West Bengal head Mamata Banerjee had insinuated on Saturday that the struggle for a separate state was fuelled by insurgent groups active in Northeast India and foreign elements.
Reacting to her statement, 51-year-old Gurung said: "The allegations are baseless, Mamata Banerjee is trying to mislead people. It is not a political fight but a fight for our own identity."
Gurung, whose party is spearheading the movement, also gave out a clarion call to his supporters to intensify their demand to carve out a new state from West Bengal named Gorkhaland.
He urged that the agitation would continue and shot a warning to government officials that there would be "trouble" if the police tried to stop us.
"We will not stop until and unless Gorkhaland is achieved.
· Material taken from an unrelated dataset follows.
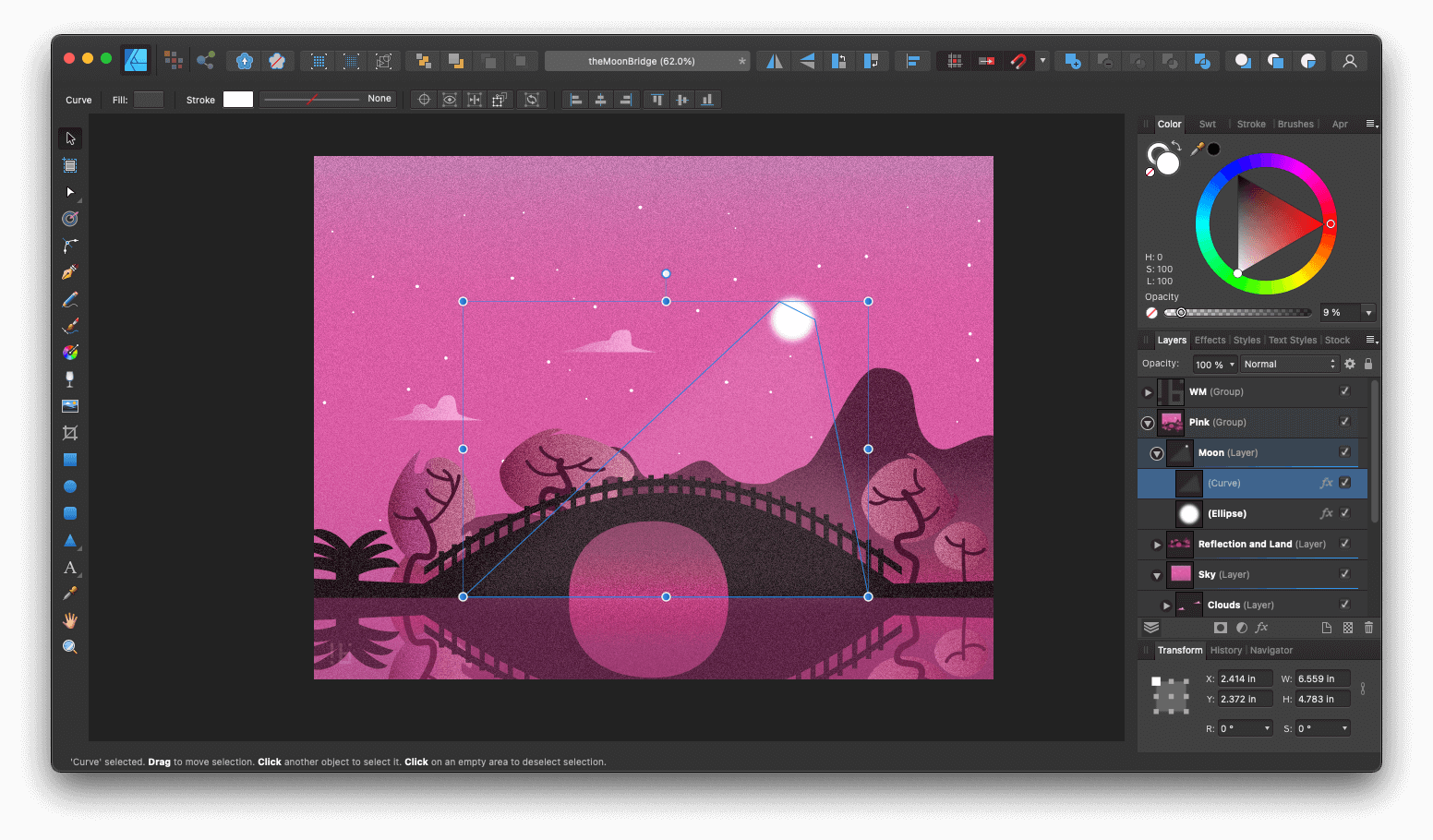The image size is (1433, 840).
Task: Uncheck visibility of the Clouds layer
Action: pyautogui.click(x=1346, y=604)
The struggle will intensify in the hills," Gurung said in an audio-visual statement.
The statement comes a day after the GJM claimed that two of their supporters were shot dead by the police in Singmari, a locality in Darjeeling, the hotbed of the statehood protests.
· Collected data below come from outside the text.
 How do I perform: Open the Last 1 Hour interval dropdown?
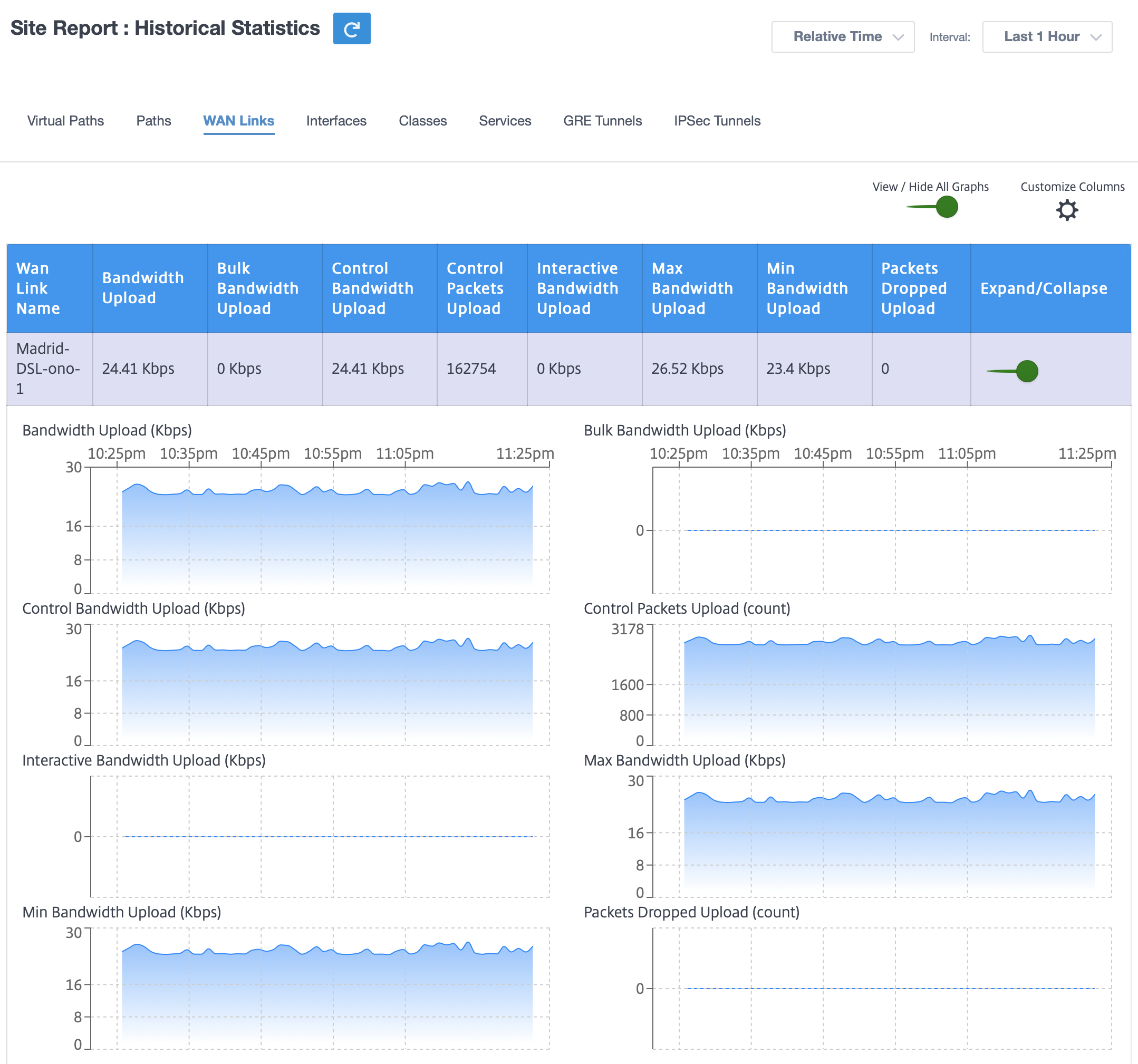click(x=1046, y=36)
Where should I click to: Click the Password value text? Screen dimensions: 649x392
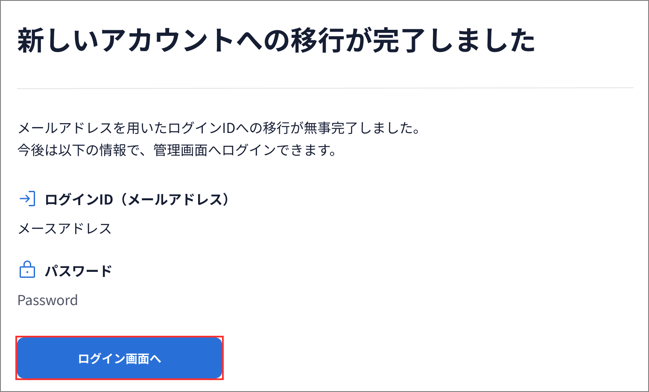[x=48, y=300]
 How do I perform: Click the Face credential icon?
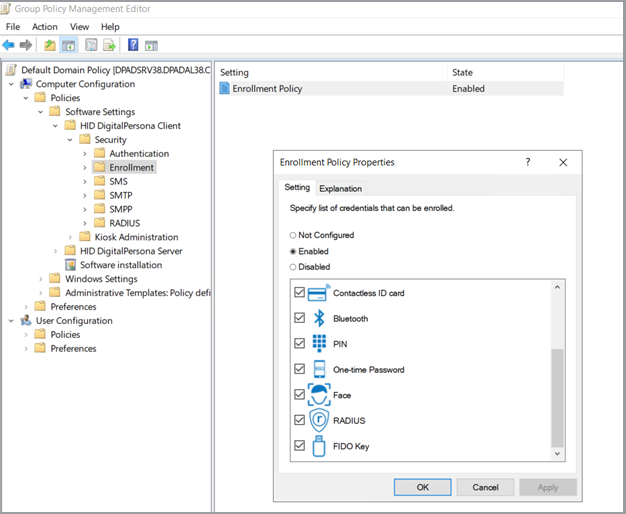pos(320,395)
Darjeeling remains on shutdown mode for the seventh consecutive day as thousands of supporters took to the streets to mark their protest against the killing of the two GJM supporters.
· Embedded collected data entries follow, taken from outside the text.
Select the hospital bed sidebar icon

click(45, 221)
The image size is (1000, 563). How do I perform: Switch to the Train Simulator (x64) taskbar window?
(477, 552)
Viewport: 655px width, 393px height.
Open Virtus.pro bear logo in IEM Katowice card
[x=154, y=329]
The rally is currently ongoing despite the police not giving the GJM supporters the authority to stage one.
The Times of India quoted a senior police official as saying that the authorities had "not given permission" to hold any rally in the Darjeeling hills.
Tensions in the region re-ignited over a decision to introduce the state's Bengali language in schools, angering the ethnic Nepali-speaking Gorkhas.
The language protest subsequently morphed into a decades-old calls for a separate state earlier this week.
Since then, Darjeeling has been in the throes of violence, arson attacks, brutal government crackdown and political recriminations.
The statehood protests have triggered violence in the region protesters and police have clashed in recent days.
On June 17, baton-wielding police fired teargas shells to disperse protesters after they were attacked with stones, leaving 12 people injured in the attack.
Earlier, the local police also conducted raids on the homes and offices of several members of the GJM.
Federal government urges peaceful dialogue
The federal government of India has urged the West Bengal government and Gorkhaland protesters to hold peaceful dialogue to resolve the situation.
India's internal affairs minister Rajnath Singh tweeted: "All concerned parties and stakeholders should resolve their differences and misunderstandings through dialogue in amicable environment.
"In a democracy like India resorting to violence would never help in finding a solution.
"I appeal to the people living in Darjeeling and nearby areas to remain calm and peaceful. Nobody should resort to violence."
Singh also spoke to West Bengal chief minister Mamata Banerjee today and discussed with her the situation prevailing there.
"She (Banerjee) has apprised me of the situation prevailing in Darjeeling," he said.